Core Concepts
A novel framework for instruction-driven editing of animatable 3D human avatars, which significantly outperforms existing 3D editing methods in producing high-quality, consistent, and faithful edits.
Abstract
The paper presents InstructHumans, a framework for instruction-driven editing of animatable 3D human avatars. Existing text-based editing methods use Score Distillation Sampling (SDS) to distill guidance from generative models, but the authors show that naively using such scores can be harmful to editing as they destroy consistency with the source avatar.

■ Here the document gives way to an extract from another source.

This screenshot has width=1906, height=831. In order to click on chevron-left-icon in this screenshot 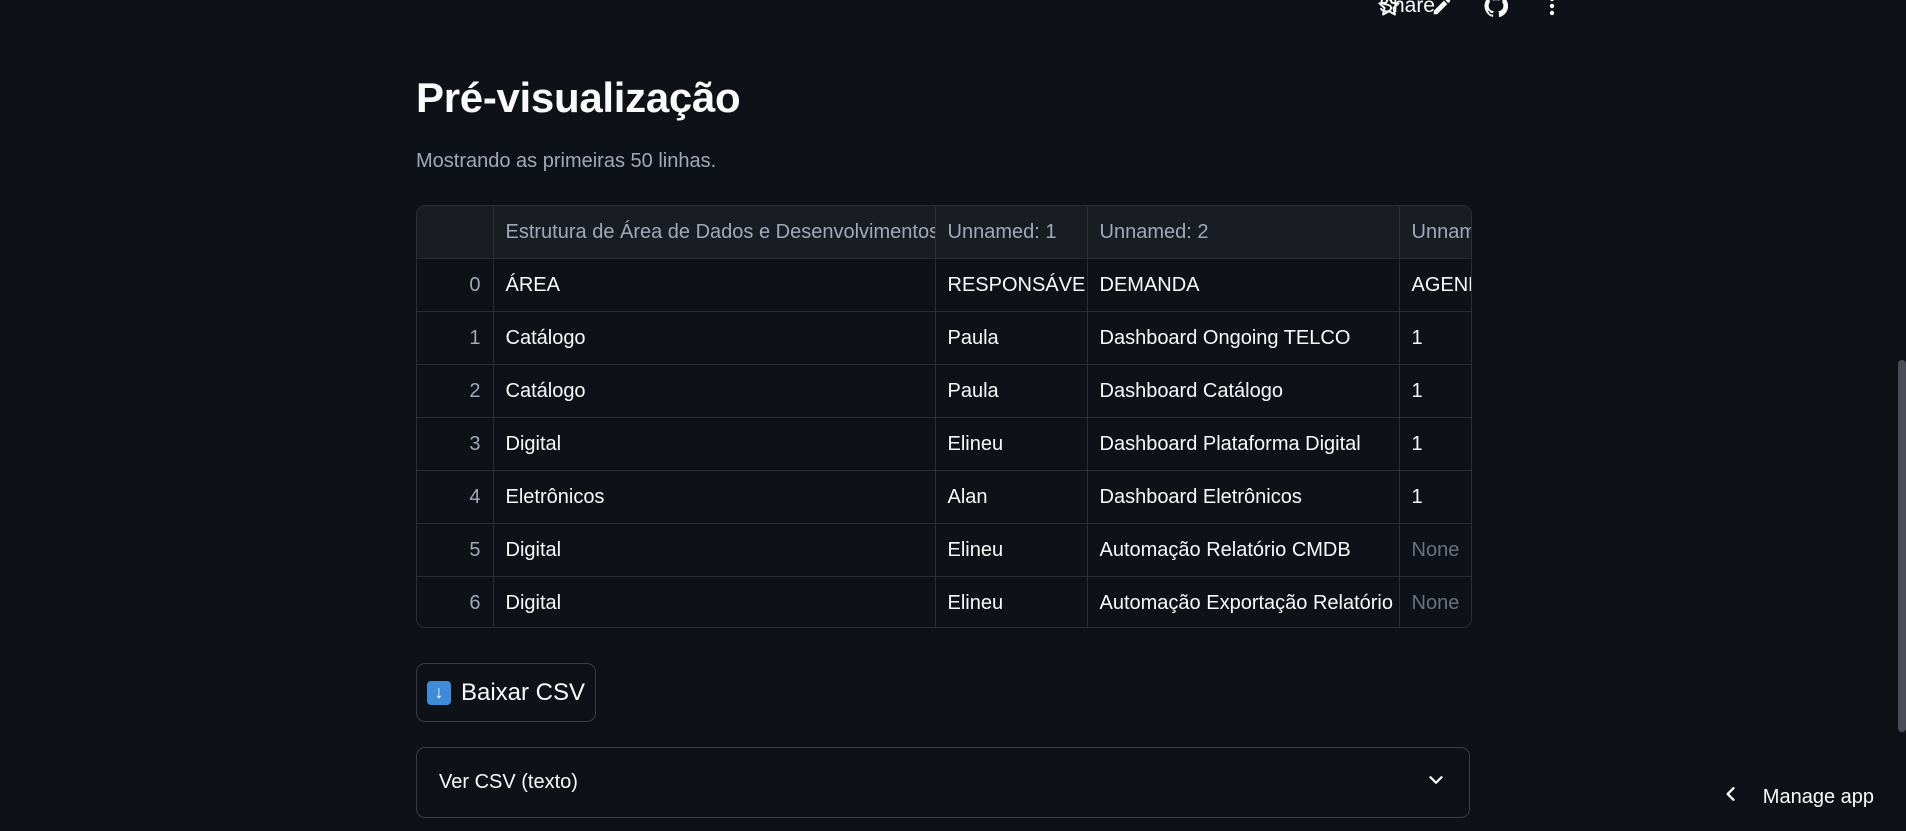, I will do `click(1731, 797)`.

The authors propose an alternate SDS for Editing (SDS-E) that selectively incorporates subterms of SDS across diffusion timesteps. They further enhance SDS-E with spatial smoothness regularization and gradient-based viewpoint sampling to achieve high-quality edits with sharp and high-fidelity detailing.
InstructHumans significantly outperforms existing 3D editing methods, producing edits that are consistent with the initial avatar while faithful to the textual instructions. The framework can generate animatable 3D human avatars that can be driven by arbitrary SMPL-X poses.
The authors provide a detailed analysis of the different SDS terms and their impact at different timesteps, leading to the design of SDS-E. They also conduct qualitative and quantitative evaluations, including a user study, demonstrating the superiority of their approach over state-of-the-art methods.
Stats
The paper does not contain any key metrics or important figures to support the author's key logics.
Quotes
The paper does not contain any striking quotes supporting the author's key logics.